> _Problem to solve_
Given these entries, repeat exactly the lines starting with the one that has "This screenshot has" and going on through the one that has "Given: Click the", both included, but none of the pictures.

> _Dataset entries_

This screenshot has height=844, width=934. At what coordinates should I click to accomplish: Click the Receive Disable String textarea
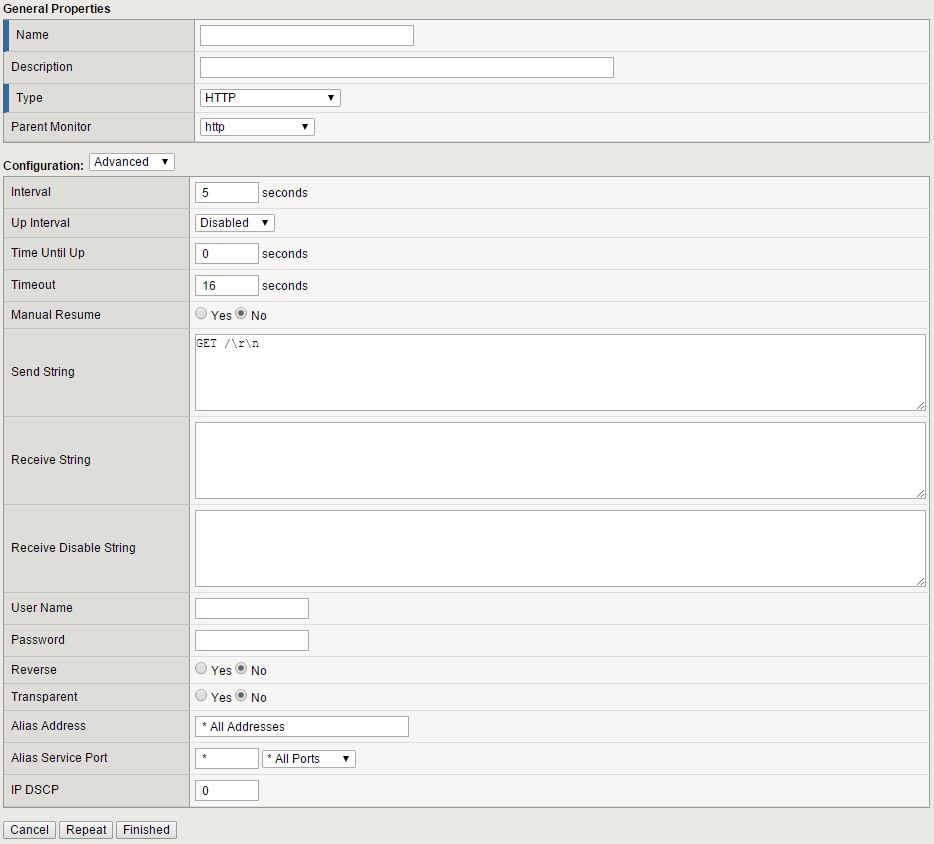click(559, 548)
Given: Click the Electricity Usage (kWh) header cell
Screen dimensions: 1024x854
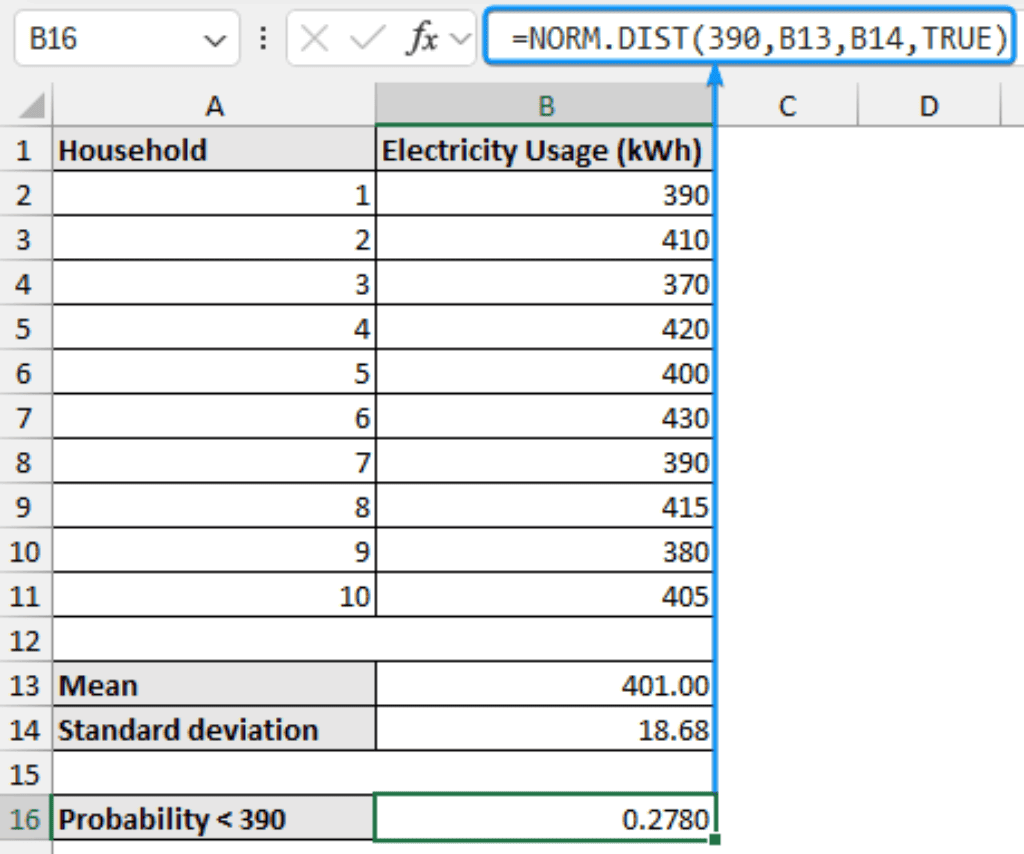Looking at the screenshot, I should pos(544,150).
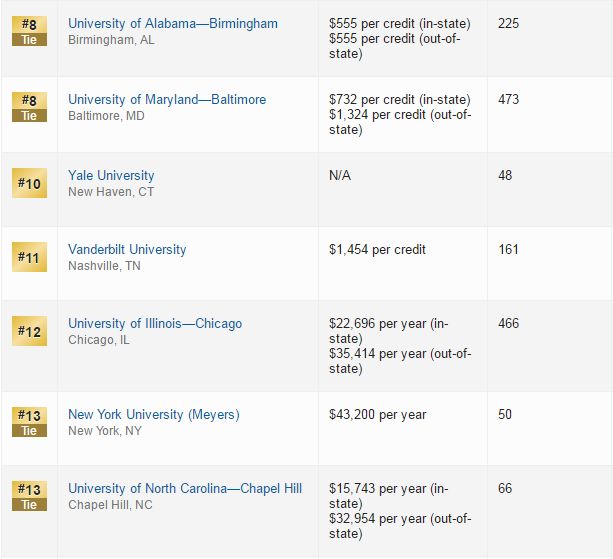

--

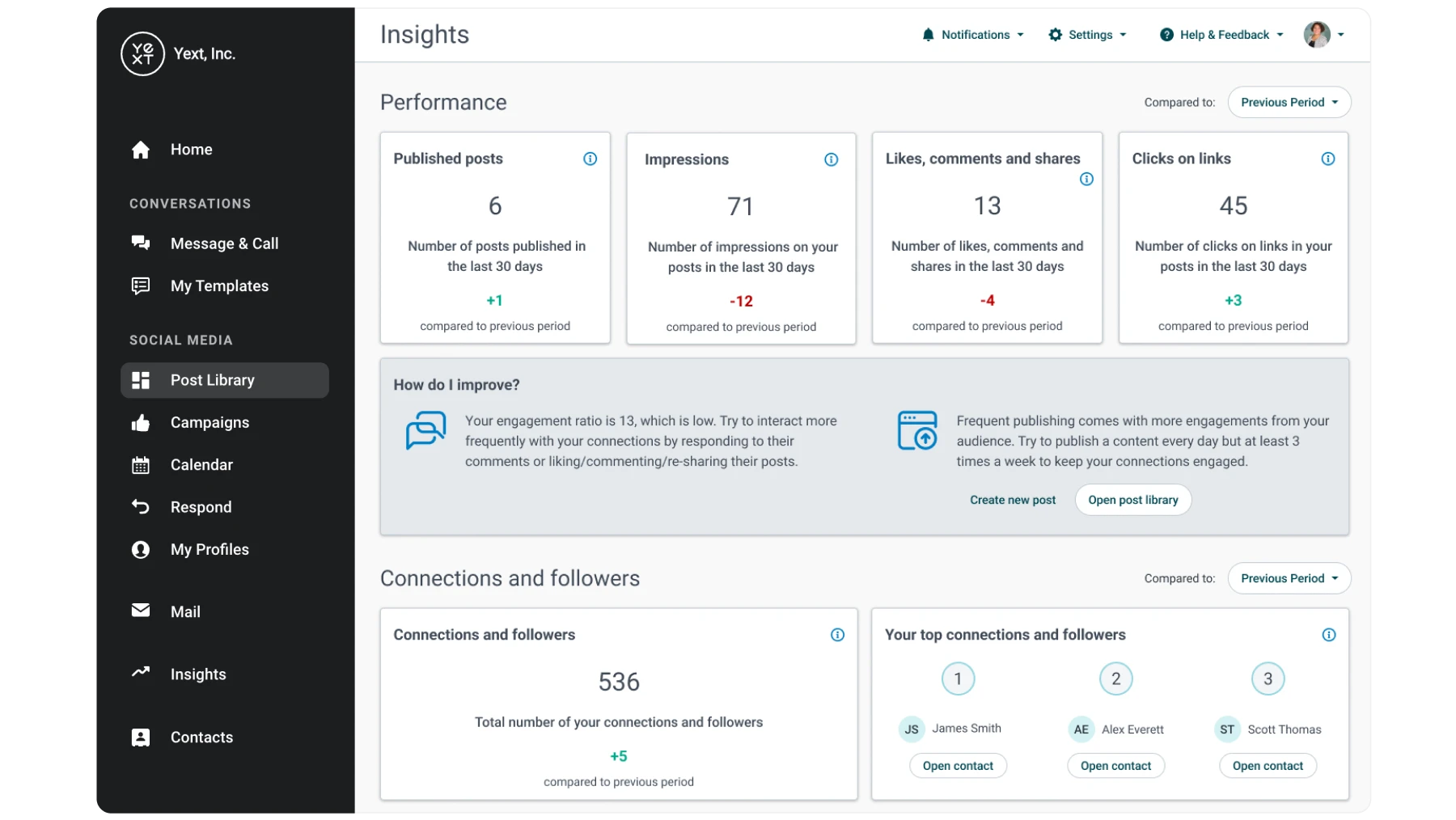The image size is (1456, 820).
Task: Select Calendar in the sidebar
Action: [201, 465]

> _Result_
This screenshot has height=844, width=934. At what coordinates should I click to accomplish: Click the Receive Disable String textarea
click(559, 548)
Given: Click the Electricity Usage (kWh) header cell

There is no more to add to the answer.